Israeli officials have questioned the death toll reported by Gaza authorities because health officials from Hamas, which rules the territory, have been unable to confirm the figures.
However, after most of the conflict between 2009 and 2011, UN investigators tallied their own death tolls and concluded that the figures were very close to those in Gaza.

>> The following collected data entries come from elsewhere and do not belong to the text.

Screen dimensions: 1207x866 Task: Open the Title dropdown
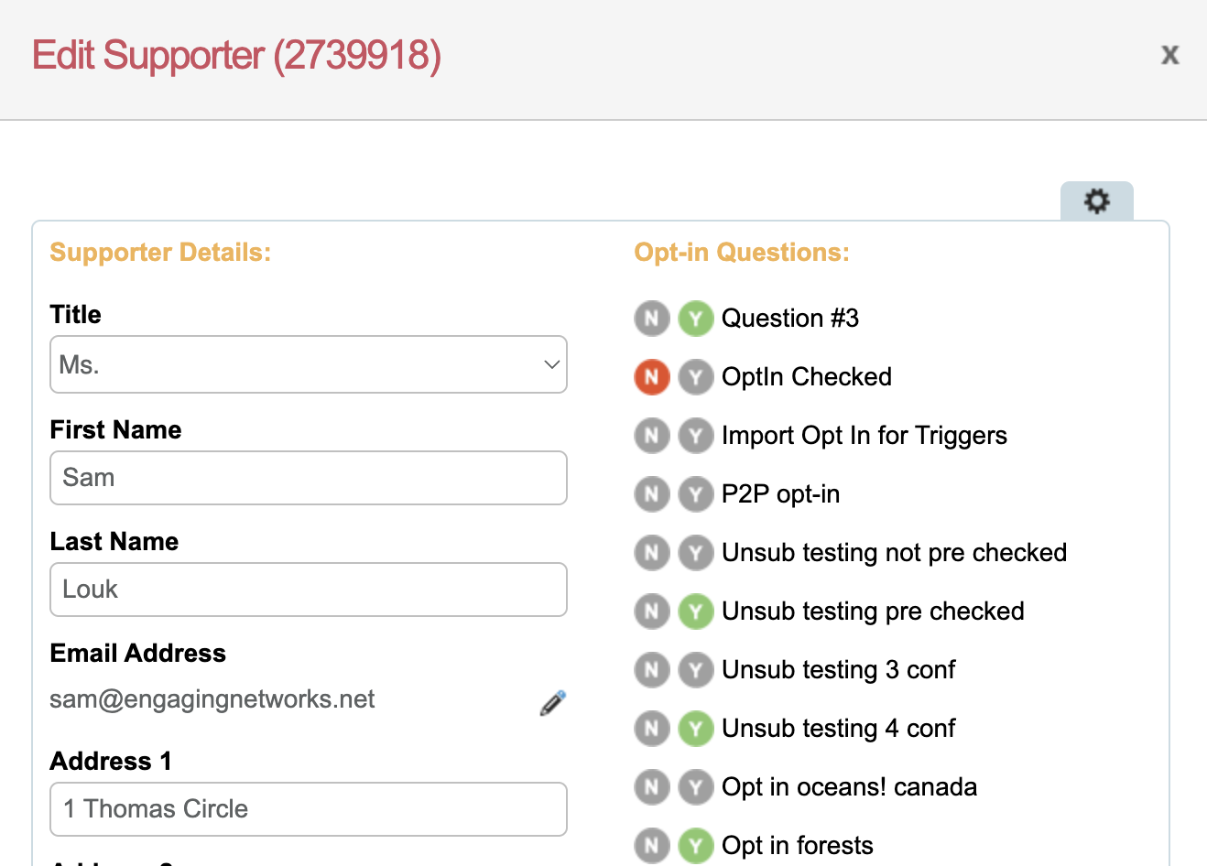tap(309, 364)
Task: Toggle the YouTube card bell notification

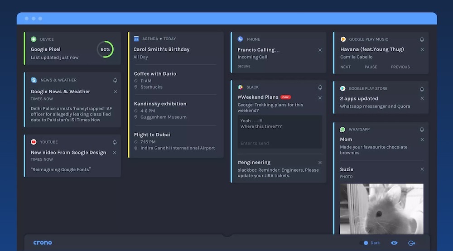Action: click(115, 142)
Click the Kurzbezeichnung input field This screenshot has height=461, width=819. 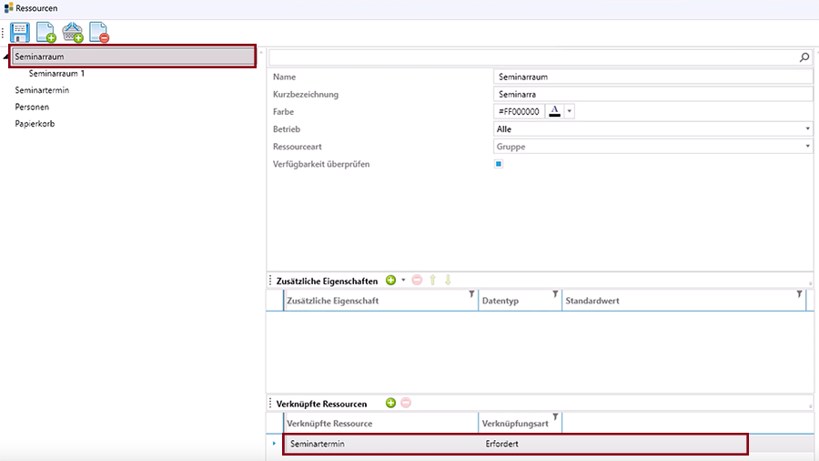click(x=652, y=94)
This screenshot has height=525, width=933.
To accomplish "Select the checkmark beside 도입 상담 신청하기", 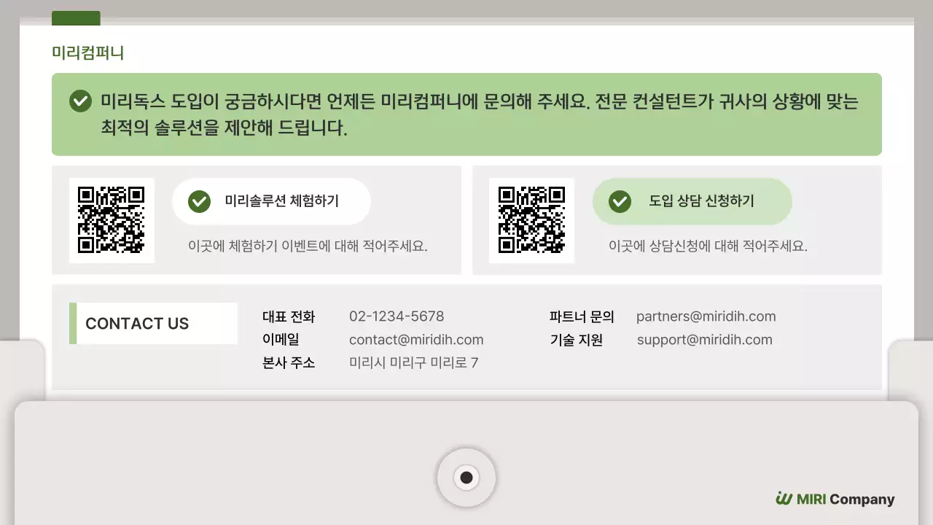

“Unfortunately, every few years we have a sad experience working with the (Gaza) Ministry of Health to count the number of deaths,” said Farhan Haq, the secretary-general’s spokesman, adding that the death toll in Gaza appeared generally accurate.
Health officials and civil protection workers say the true death toll is likely to be in the thousands, including bodies buried under the rubble, which the United Nations says weighs 40 million tons.
“Gaza, it seems, is destined to become a vast cemetery, full of streets, parks and houses where the only living people are the dead waiting for their turn,” wrote Yusri al-Ghur, a Palestinian writer at the Palestine Institute.
Haneen Salem, a photographer and writer from northern Gaza who lost more than 270 extended family members in the bombings and shelling, said 15 to 20 of the bodies had been exhumed, some after soldiers destroyed cemeteries and others moved by relatives fearing Israeli forces would destroy their graves.
“I don’t know how to explain what it’s like to see the bodies of loved ones scattered on the ground, a piece of flesh here, a bone there,” she said. “After the war, if we are still alive, we will dig a new grave and sprinkle it with roses and water to honor their kind souls.”